=== Begin Enclosure ===

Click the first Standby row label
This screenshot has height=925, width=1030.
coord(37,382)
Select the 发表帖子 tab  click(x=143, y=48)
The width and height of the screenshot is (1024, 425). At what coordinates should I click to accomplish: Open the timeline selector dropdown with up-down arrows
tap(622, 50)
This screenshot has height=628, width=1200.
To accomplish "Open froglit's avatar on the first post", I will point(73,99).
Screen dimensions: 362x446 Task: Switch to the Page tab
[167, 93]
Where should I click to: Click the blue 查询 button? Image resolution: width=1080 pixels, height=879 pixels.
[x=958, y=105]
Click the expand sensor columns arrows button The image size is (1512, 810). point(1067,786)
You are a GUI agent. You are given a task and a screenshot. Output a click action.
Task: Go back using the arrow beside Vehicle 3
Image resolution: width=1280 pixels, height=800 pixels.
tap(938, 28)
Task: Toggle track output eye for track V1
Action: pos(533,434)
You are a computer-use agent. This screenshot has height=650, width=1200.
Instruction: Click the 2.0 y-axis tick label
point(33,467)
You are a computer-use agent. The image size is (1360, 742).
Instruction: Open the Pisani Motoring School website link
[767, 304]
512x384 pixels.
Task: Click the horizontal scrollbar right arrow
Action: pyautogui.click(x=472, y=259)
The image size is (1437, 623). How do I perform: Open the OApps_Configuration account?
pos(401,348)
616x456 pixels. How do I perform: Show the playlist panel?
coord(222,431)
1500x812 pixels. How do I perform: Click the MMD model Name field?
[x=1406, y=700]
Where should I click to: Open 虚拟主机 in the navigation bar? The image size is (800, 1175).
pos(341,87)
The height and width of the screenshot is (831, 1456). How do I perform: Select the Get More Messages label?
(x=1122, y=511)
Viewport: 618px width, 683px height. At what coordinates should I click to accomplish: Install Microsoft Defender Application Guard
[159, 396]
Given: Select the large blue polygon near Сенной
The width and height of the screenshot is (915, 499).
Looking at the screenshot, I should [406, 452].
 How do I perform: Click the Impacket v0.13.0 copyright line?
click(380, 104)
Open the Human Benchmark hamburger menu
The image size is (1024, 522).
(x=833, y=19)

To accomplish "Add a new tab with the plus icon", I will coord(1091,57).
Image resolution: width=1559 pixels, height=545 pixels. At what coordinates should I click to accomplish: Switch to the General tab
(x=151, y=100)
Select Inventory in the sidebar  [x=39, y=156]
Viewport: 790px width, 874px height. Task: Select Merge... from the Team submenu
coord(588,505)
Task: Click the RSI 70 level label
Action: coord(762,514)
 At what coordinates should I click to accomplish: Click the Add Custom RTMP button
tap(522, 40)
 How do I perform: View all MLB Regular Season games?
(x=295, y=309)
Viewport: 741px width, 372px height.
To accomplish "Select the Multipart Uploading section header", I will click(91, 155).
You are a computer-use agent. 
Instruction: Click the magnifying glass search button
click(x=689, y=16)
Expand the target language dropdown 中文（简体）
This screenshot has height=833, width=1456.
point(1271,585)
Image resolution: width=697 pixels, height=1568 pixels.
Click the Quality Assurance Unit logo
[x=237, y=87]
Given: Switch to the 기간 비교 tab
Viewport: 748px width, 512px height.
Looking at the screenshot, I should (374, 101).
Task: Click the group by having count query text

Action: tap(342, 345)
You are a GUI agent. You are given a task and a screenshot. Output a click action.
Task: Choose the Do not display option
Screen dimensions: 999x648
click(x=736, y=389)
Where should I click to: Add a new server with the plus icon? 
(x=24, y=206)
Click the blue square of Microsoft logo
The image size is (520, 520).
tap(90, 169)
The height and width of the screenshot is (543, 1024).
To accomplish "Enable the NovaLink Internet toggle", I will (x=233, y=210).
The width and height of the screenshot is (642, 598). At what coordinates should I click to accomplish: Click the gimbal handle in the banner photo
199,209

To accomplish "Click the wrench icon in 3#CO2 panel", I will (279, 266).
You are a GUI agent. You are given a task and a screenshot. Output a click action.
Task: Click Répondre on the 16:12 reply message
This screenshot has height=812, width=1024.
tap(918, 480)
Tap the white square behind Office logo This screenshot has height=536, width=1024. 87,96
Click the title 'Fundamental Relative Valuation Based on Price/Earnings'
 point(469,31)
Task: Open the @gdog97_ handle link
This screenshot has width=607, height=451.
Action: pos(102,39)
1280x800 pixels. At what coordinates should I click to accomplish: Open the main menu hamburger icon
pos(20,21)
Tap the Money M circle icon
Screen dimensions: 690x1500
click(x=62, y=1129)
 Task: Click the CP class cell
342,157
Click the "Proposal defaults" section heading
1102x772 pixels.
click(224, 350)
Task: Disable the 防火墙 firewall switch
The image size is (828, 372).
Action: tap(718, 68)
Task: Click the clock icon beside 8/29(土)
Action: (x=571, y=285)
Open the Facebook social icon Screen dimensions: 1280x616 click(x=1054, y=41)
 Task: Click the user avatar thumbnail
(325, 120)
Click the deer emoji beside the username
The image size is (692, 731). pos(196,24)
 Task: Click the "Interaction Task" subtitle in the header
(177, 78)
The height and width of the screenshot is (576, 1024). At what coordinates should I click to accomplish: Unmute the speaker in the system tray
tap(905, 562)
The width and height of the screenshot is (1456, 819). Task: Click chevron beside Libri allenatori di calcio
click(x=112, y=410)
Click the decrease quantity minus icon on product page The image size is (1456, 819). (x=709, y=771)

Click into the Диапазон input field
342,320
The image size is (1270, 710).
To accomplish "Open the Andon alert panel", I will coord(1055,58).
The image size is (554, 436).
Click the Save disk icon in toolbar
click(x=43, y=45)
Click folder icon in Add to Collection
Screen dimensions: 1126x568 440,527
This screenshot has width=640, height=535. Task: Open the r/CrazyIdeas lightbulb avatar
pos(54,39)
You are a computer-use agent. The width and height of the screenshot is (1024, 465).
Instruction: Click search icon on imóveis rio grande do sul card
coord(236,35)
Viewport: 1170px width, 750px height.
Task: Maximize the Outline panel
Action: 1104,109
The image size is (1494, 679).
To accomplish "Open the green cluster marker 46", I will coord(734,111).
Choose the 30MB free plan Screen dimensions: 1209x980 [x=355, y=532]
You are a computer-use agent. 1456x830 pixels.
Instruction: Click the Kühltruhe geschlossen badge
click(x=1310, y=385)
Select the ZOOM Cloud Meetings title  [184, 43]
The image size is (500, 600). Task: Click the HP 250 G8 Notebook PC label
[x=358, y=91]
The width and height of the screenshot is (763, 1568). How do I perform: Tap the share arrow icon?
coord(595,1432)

=== End Enclosure ===

** Task item **
Repeat the whole listing exactly. Leave nothing out.

** Reply **
Click the first Standby row label
This screenshot has height=925, width=1030.
coord(37,382)
Select the 发表帖子 tab  click(x=143, y=48)
The width and height of the screenshot is (1024, 425). At what coordinates should I click to accomplish: Open the timeline selector dropdown with up-down arrows
tap(622, 50)
This screenshot has height=628, width=1200.
To accomplish "Open froglit's avatar on the first post", I will point(73,99).
Screen dimensions: 362x446 Task: Switch to the Page tab
[167, 93]
Where should I click to: Click the blue 查询 button? Image resolution: width=1080 pixels, height=879 pixels.
[x=958, y=105]
Click the expand sensor columns arrows button The image size is (1512, 810). point(1067,786)
You are a GUI agent. You are given a task and a screenshot. Output a click action.
Task: Go back using the arrow beside Vehicle 3
Image resolution: width=1280 pixels, height=800 pixels.
tap(938, 28)
Task: Toggle track output eye for track V1
Action: pos(533,434)
You are a computer-use agent. This screenshot has height=650, width=1200.
Instruction: Click the 2.0 y-axis tick label
point(33,467)
You are a computer-use agent. The image size is (1360, 742).
Instruction: Open the Pisani Motoring School website link
[767, 304]
512x384 pixels.
Task: Click the horizontal scrollbar right arrow
Action: pyautogui.click(x=472, y=259)
The image size is (1437, 623). How do I perform: Open the OApps_Configuration account?
pos(401,348)
616x456 pixels. How do I perform: Show the playlist panel?
coord(222,431)
1500x812 pixels. How do I perform: Click the MMD model Name field?
[x=1406, y=700]
Where should I click to: Open 虚拟主机 in the navigation bar? The image size is (800, 1175).
pos(341,87)
The height and width of the screenshot is (831, 1456). How do I perform: Select the Get More Messages label?
(x=1122, y=511)
Viewport: 618px width, 683px height. At what coordinates should I click to accomplish: Install Microsoft Defender Application Guard
[159, 396]
Given: Select the large blue polygon near Сенной
The width and height of the screenshot is (915, 499).
Looking at the screenshot, I should [406, 452].
 How do I perform: Click the Impacket v0.13.0 copyright line?
click(380, 104)
Open the Human Benchmark hamburger menu
The image size is (1024, 522).
(x=833, y=19)

To accomplish "Add a new tab with the plus icon", I will coord(1091,57).
Image resolution: width=1559 pixels, height=545 pixels. At what coordinates should I click to accomplish: Switch to the General tab
(x=151, y=100)
Select Inventory in the sidebar  [x=39, y=156]
Viewport: 790px width, 874px height. Task: Select Merge... from the Team submenu
coord(588,505)
Task: Click the RSI 70 level label
Action: coord(762,514)
 At what coordinates should I click to accomplish: Click the Add Custom RTMP button
tap(522, 40)
 How do I perform: View all MLB Regular Season games?
(x=295, y=309)
Viewport: 741px width, 372px height.
To accomplish "Select the Multipart Uploading section header", I will click(91, 155).
You are a computer-use agent. 
Instruction: Click the magnifying glass search button
click(x=689, y=16)
Expand the target language dropdown 中文（简体）
This screenshot has height=833, width=1456.
point(1271,585)
Image resolution: width=697 pixels, height=1568 pixels.
Click the Quality Assurance Unit logo
[x=237, y=87]
Given: Switch to the 기간 비교 tab
Viewport: 748px width, 512px height.
Looking at the screenshot, I should (374, 101).
Task: Click the group by having count query text

Action: tap(342, 345)
You are a GUI agent. You are given a task and a screenshot. Output a click action.
Task: Choose the Do not display option
Screen dimensions: 999x648
click(x=736, y=389)
Where should I click to: Add a new server with the plus icon? 
(x=24, y=206)
Click the blue square of Microsoft logo
The image size is (520, 520).
tap(90, 169)
The height and width of the screenshot is (543, 1024).
To accomplish "Enable the NovaLink Internet toggle", I will (x=233, y=210).
The width and height of the screenshot is (642, 598). At what coordinates should I click to accomplish: Click the gimbal handle in the banner photo
199,209

To accomplish "Click the wrench icon in 3#CO2 panel", I will (279, 266).
You are a GUI agent. You are given a task and a screenshot. Output a click action.
Task: Click Répondre on the 16:12 reply message
This screenshot has height=812, width=1024.
tap(918, 480)
Tap the white square behind Office logo This screenshot has height=536, width=1024. 87,96
Click the title 'Fundamental Relative Valuation Based on Price/Earnings'
 point(469,31)
Task: Open the @gdog97_ handle link
This screenshot has width=607, height=451.
Action: pos(102,39)
1280x800 pixels. At what coordinates should I click to accomplish: Open the main menu hamburger icon
pos(20,21)
Tap the Money M circle icon
Screen dimensions: 690x1500
click(x=62, y=1129)
 Task: Click the CP class cell
342,157
Click the "Proposal defaults" section heading
1102x772 pixels.
click(224, 350)
Task: Disable the 防火墙 firewall switch
The image size is (828, 372).
Action: tap(718, 68)
Task: Click the clock icon beside 8/29(土)
Action: (x=571, y=285)
Open the Facebook social icon Screen dimensions: 1280x616 click(x=1054, y=41)
 Task: Click the user avatar thumbnail
(325, 120)
Click the deer emoji beside the username
The image size is (692, 731). pos(196,24)
 Task: Click the "Interaction Task" subtitle in the header
(177, 78)
The height and width of the screenshot is (576, 1024). At what coordinates should I click to accomplish: Unmute the speaker in the system tray
tap(905, 562)
The width and height of the screenshot is (1456, 819). Task: Click chevron beside Libri allenatori di calcio
click(x=112, y=410)
Click the decrease quantity minus icon on product page The image size is (1456, 819). (x=709, y=771)

Click into the Диапазон input field
342,320
The image size is (1270, 710).
To accomplish "Open the Andon alert panel", I will coord(1055,58).
The image size is (554, 436).
Click the Save disk icon in toolbar
click(x=43, y=45)
Click folder icon in Add to Collection
Screen dimensions: 1126x568 440,527
This screenshot has width=640, height=535. Task: Open the r/CrazyIdeas lightbulb avatar
pos(54,39)
You are a computer-use agent. The width and height of the screenshot is (1024, 465).
Instruction: Click search icon on imóveis rio grande do sul card
coord(236,35)
Viewport: 1170px width, 750px height.
Task: Maximize the Outline panel
Action: 1104,109
The image size is (1494, 679).
To accomplish "Open the green cluster marker 46", I will coord(734,111).
Choose the 30MB free plan Screen dimensions: 1209x980 [x=355, y=532]
You are a computer-use agent. 1456x830 pixels.
Instruction: Click the Kühltruhe geschlossen badge
click(x=1310, y=385)
Select the ZOOM Cloud Meetings title  [184, 43]
The image size is (500, 600). Task: Click the HP 250 G8 Notebook PC label
[x=358, y=91]
The width and height of the screenshot is (763, 1568). How do I perform: Tap the share arrow icon?
coord(595,1432)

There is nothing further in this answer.